Table 2.
Recently published randomized controlled trials of nutritional vitamin D supplementation in CKD
| Study (Reference) | Study Type | Sample Size | Control Group | Randomized | Results | Limitations |
|---|---|---|---|---|---|---|
| Chandra et al. (67) | Double-blind, placebo-controlled, randomized controlled pilot study | 20 | Yes | Yes | Among cholecalciferol-treated participants, serum 25(OH)D concentration increased on average from 17.3 ng/ml (95% CI, 11.8–25.2) at baseline to 49.4 ng/ml (95% CI, 33.9–-72.0) at week 12. As-treated analysis indicated a trend toward lower PTH levels among cholecalciferol-treated participants (P=0.07) | Small study |
| Short follow-up period | ||||||
| Dogan et al. (66) | Randomized | 40 | Yes | Yes | Administration of depot oral cholecalciferol (300,000 IU vitamin D3) resulted in a significant increase in calcidiol (6.8±3.5 to 17.8±21.4 ng/ml, P<0.001), significant decrease in iPTH (368±274 to 279±179 pg/ml, P<0.001).

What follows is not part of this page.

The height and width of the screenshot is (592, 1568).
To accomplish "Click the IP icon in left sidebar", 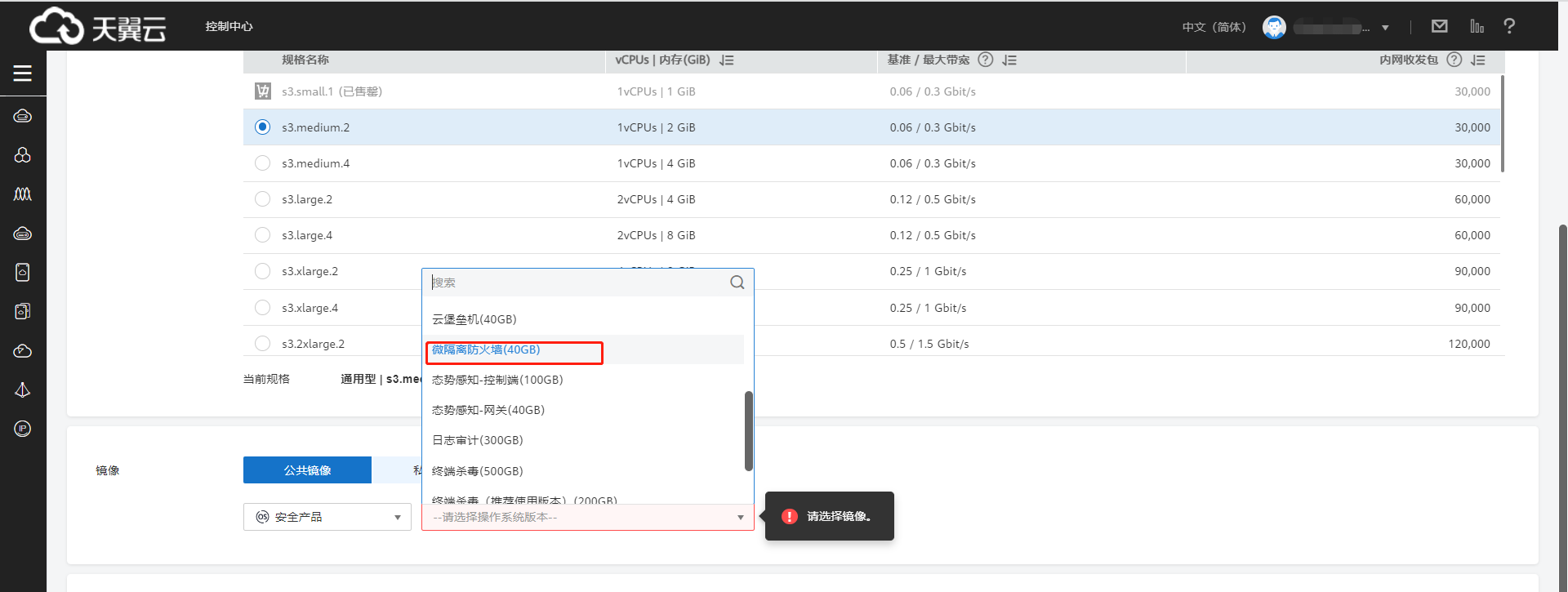I will (23, 429).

No statistically significant change in Ca, P, Ca × P, and urinary calcium creatinine rate was observed | Small study |
| Short follow-up period | ||||||
| Methodology does not specify whether investigators were blinded to the intervention | ||||||
| Oksa et al. (68) | Randomized | 87 | No | Yes | Vitamin D insufficiency/deficiency in CKD significantly improved after the 12-mo cholecalciferol treatment, with more significant improvement with higher dose (20,000 IU/wk) being more effective and equally safe | Lack of a placebo control |
| The inclusion of a subgroup of patients who received calcium carbonate for correction of metabolic acidosis is a potential confounder | ||||||
| Kovesdy et al. (17) | Randomized, not blinded | 80 | Active | Randomized | 80 CKD patients randomized to ergocalciferol versus paricalcitol. Paricalcitol group showed lower PTH levels than ergocalciferol group | Not blinded |
| Differential initiation of phosphate binders in the two groups |
95% CI, confidence interval; PTH, parathyroid hormone.